What this task involves
Lines before the one containing "Viewport: 714px width, 620px height." are not wanted; restate the rest below word for word, through the last line, but drop any pictures.

Pixel coordinate grounding data
--- START ---

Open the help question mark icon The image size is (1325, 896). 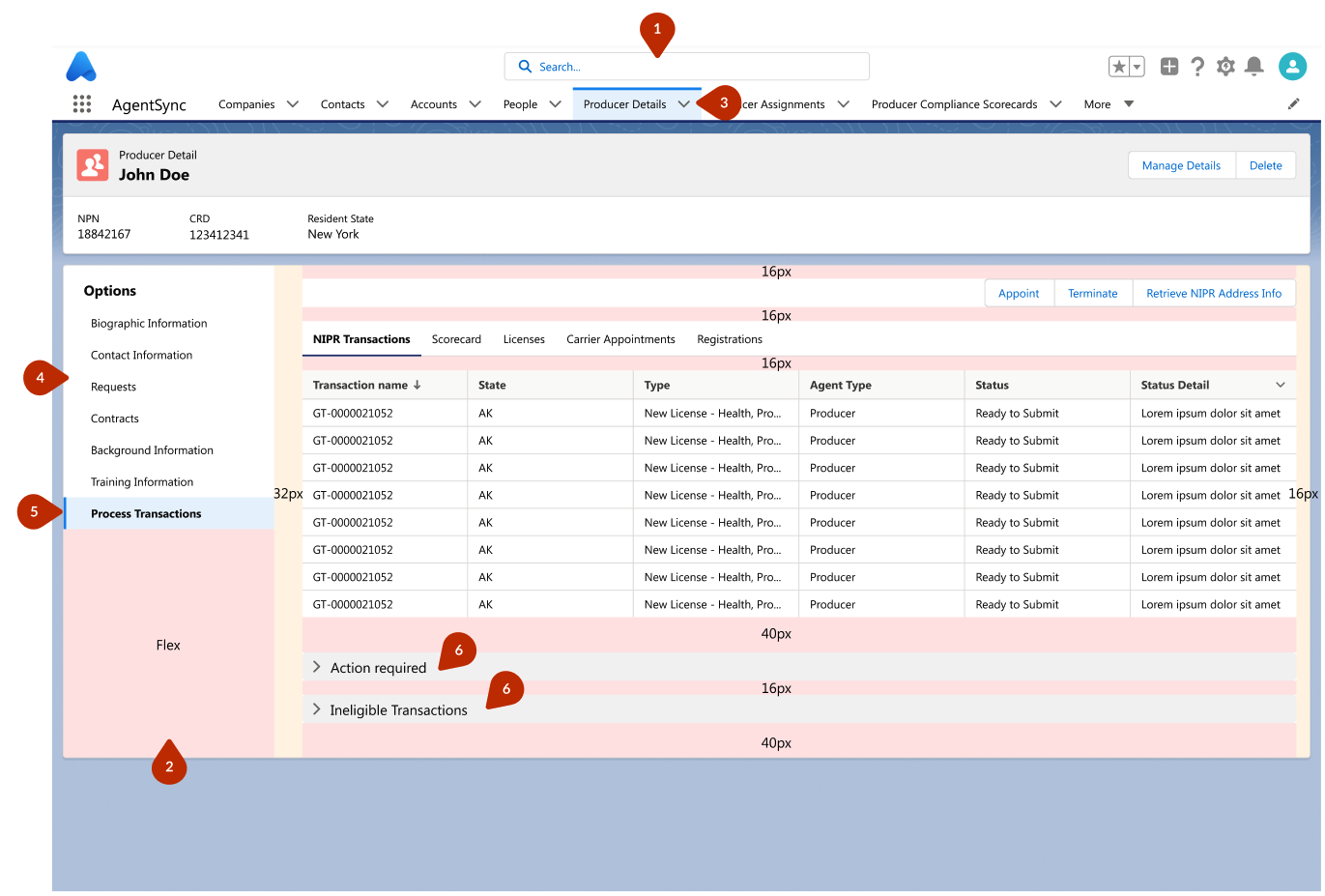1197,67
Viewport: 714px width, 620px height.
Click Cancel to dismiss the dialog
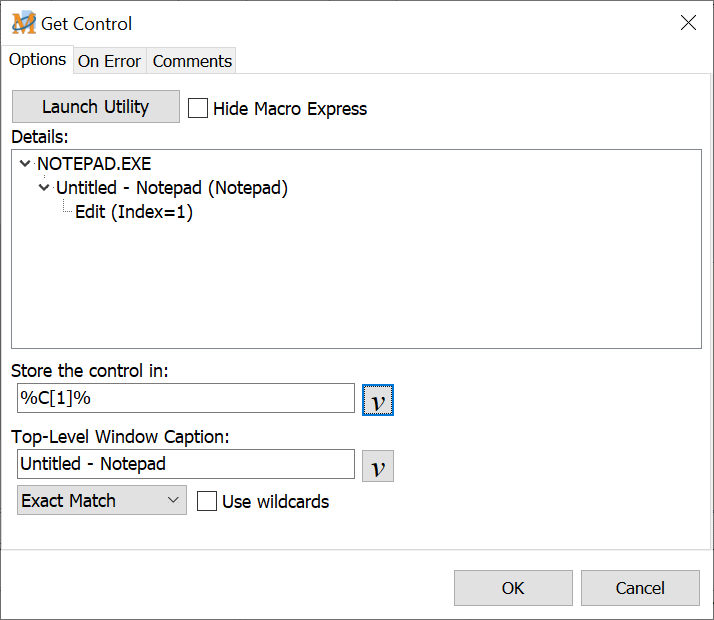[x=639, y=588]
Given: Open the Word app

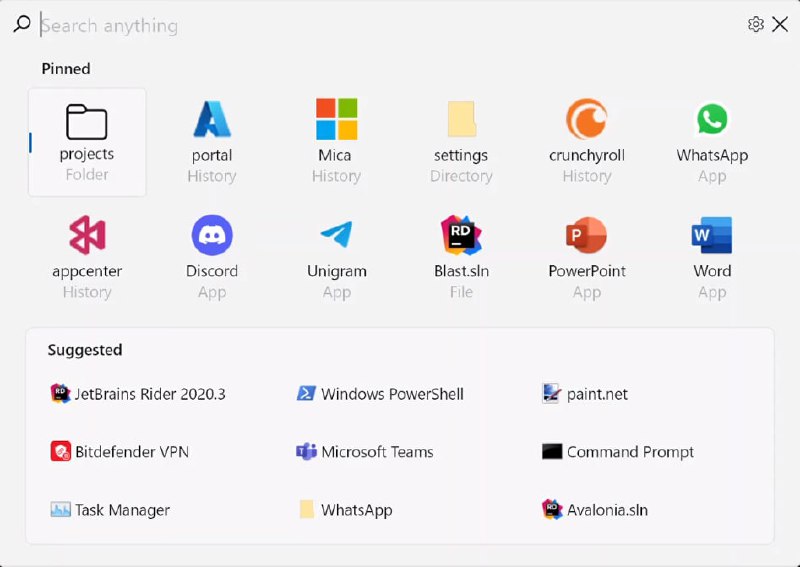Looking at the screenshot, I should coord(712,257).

--- END ---

Task output
Viewport: 714px width, 620px height.
Click Cancel to dismiss the dialog
[x=639, y=588]
Given: Open the Word app

Looking at the screenshot, I should coord(712,257).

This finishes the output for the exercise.